Of course, all this is par for the course in the creative world of PR. But there are more substantive grounds why nuclear advocates might wish to avoid too much public scrutiny at the moment. One reality, which can be agreed on from all sides, is that this is by far the worst period in the 70-year history of this ageing industry. So how come it is benefitting from growing and noisy support in mainstream and social media? Why are easily refuted arguments still being deployed to justify new nuclear power alongside renewables in the energy supply mix? And why has the media seized so enthusiastically on a few prominent converts to the nuclear cause?

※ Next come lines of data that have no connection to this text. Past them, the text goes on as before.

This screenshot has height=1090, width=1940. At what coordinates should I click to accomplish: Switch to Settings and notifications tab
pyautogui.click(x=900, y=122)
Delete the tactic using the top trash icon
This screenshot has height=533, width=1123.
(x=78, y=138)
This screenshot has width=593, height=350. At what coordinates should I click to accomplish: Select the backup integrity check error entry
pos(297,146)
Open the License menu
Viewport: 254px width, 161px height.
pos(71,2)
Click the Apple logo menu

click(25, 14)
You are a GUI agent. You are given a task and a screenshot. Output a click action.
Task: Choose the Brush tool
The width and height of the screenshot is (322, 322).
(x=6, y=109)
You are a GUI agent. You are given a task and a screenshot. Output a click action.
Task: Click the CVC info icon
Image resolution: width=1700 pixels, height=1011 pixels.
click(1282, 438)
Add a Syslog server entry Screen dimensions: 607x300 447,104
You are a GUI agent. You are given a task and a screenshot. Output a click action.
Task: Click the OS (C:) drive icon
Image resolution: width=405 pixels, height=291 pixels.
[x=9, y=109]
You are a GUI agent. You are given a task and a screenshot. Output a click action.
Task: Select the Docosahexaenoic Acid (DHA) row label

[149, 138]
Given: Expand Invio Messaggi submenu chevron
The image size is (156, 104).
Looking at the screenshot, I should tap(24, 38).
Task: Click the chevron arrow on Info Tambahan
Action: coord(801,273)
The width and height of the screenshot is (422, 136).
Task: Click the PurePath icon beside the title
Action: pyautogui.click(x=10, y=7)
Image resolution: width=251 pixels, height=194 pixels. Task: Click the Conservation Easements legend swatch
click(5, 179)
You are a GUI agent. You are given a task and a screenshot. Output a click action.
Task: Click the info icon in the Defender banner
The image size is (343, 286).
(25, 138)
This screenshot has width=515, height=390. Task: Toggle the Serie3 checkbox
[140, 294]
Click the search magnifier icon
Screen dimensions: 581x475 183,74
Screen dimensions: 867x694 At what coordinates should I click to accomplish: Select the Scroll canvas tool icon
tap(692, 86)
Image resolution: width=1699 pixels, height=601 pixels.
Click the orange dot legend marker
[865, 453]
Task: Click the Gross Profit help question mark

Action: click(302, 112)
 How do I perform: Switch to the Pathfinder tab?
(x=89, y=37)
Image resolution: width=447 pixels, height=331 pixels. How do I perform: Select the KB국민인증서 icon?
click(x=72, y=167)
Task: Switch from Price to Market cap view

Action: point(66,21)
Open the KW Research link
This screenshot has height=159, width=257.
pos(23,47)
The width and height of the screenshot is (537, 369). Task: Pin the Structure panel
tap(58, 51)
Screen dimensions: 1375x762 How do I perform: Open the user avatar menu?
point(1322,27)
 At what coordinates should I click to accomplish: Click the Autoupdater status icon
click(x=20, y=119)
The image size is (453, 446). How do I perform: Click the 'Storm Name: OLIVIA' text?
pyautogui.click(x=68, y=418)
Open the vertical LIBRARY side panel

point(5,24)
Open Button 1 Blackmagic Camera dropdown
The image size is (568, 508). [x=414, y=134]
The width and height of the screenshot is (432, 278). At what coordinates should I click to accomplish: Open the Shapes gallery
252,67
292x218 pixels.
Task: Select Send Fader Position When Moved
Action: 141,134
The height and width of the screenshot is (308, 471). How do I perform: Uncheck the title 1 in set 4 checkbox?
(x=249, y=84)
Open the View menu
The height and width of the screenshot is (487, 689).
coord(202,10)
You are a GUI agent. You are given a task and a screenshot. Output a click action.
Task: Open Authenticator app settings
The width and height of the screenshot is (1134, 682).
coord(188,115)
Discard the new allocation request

Nuclear loses out to renewables
At current prices, atomic energy now costs around three times as much as wind or solar power. And that’s before you consider the full expense of waste management, elaborate security, anti-proliferation measures or periodic accidents. For more than a decade, nuclear has been plagued by escalating costs, expanding build times and crashing orders. Trends in recent years are all steeply in the wrong direction.
So the rising clamour of advocacy seems to be in inverse proportion to performance. Whatever view one takes, nuclear power is in a worse position than it’s ever been compared with low-carbon alternatives – and a position that is rapidly declining further.
Among those few countries still pursuing large-scale nuclear new-build programmes, most (like the UK) are either equipped with, or actively chasing, nuclear weapons. But even in the UK (home to one of the proportionally most ambitious nuclear programmes in the world), official data unequivocally shows that renewable energy seriously outpaces nuclear power as a pathway to zero-carbon energy.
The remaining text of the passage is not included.